1) In my opinion, email is the media to communicate your most critical information. You need a weekly email that delivers on the same day each week that contains the most important and current information for the church. If this is your newsletter, then now is the time to declutter it and/or ensure your most important information is front and center.
Also, you will use emails to send out important updates or emergency announcements, but make sure this doesn’t become a “catch-up” email because you forgot to put an announcement in the weekly update. For example, a weekly email reminder early Sunday morning about the upcoming online service with a link to watch it is probably the second weekly email your people should receive. Guess what, you should continue this practice even when we go back to onsite services, maybe change the delivery day to Saturday afternoon.

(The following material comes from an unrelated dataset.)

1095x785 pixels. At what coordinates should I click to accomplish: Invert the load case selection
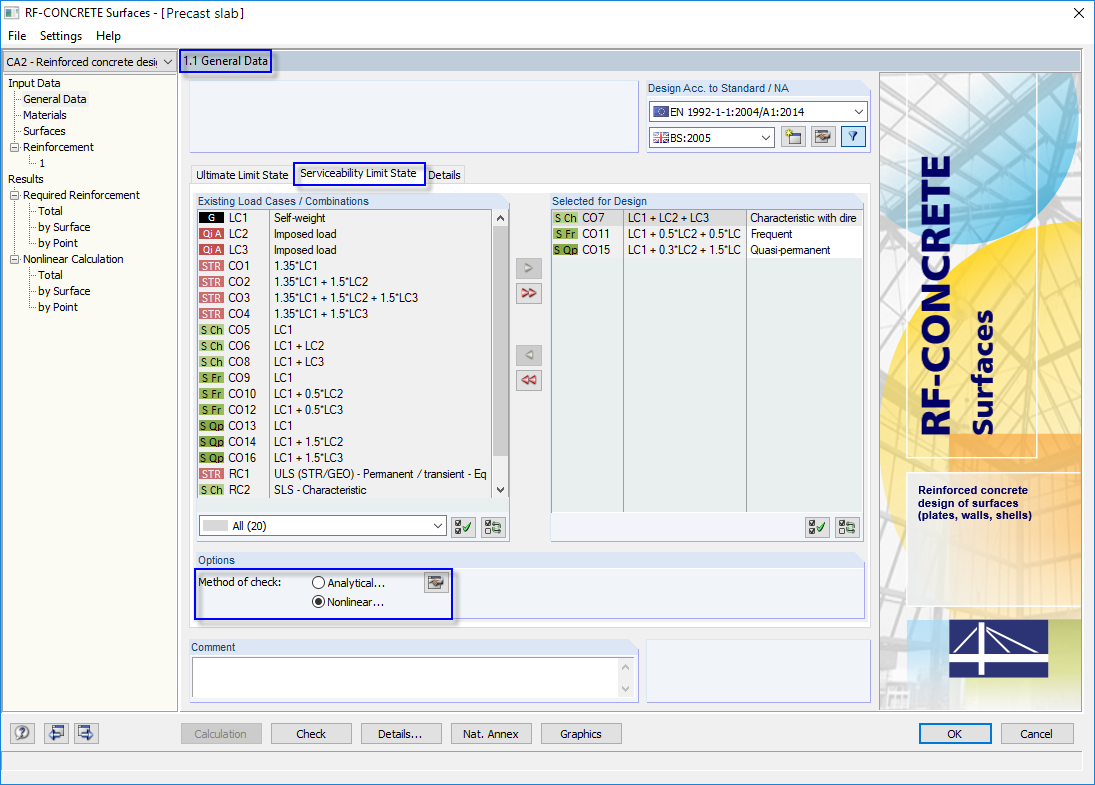[x=492, y=526]
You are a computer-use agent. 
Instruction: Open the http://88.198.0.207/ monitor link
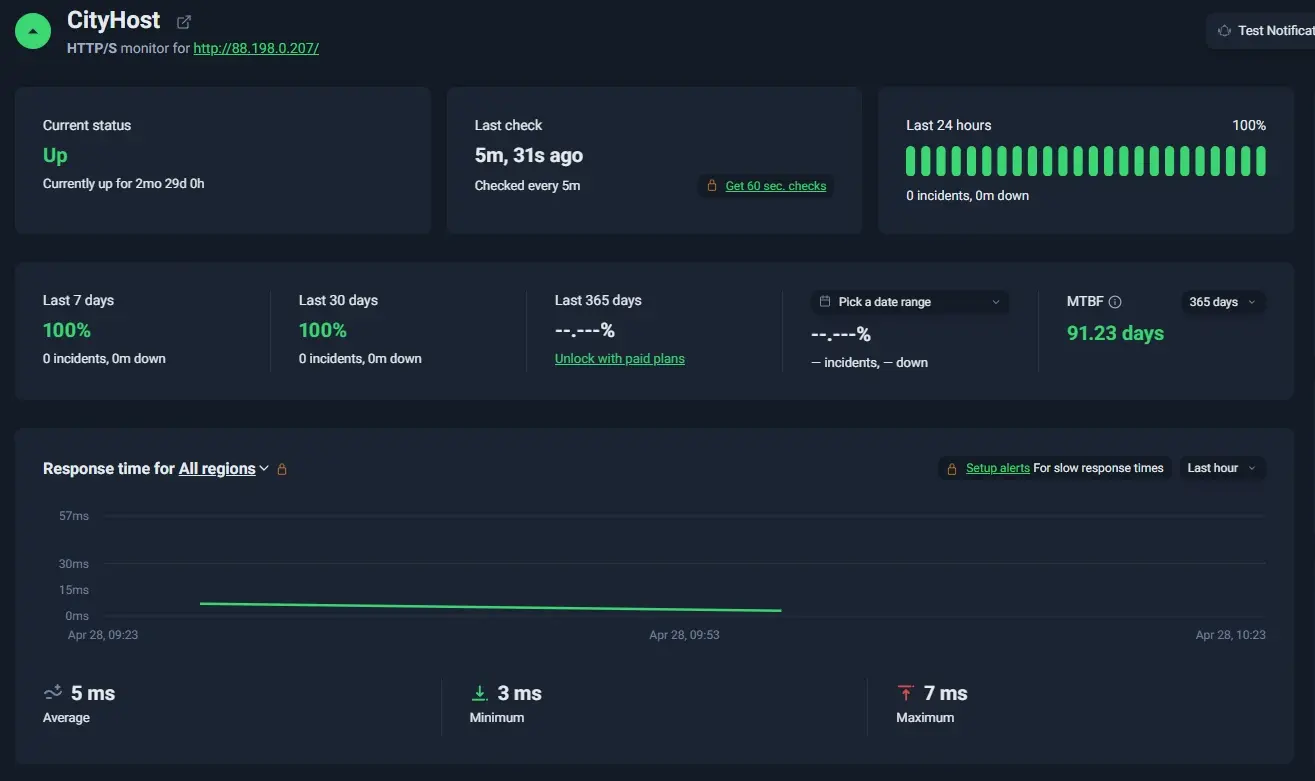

Let your people know that this is where they can get the most important information. Use your worship stream or video to inform about the weekly email. Make sure there is an email subscription button on the homepage of your website and direct people to sign up.
Use your Facebook groups to share the importance of the email communication. I would be careful using Facebook groups as the bulletin board for all the regular announcements because these groups are for interaction between the group members (right audience-right media).
Pro-Tip: Make sure you are using an email app like MailChimp or Constant Contact so that you can automate the subscription sign-ups and see the engagement rates for your email correspondence. Some churches use text messaging apps which are great for emergency situations and short-term upcoming events, like a weekly reminder about online worship with a link. There are a few services available that combine email and text to give you the ability to send a message to either media (like Flocknotes or Text in Church).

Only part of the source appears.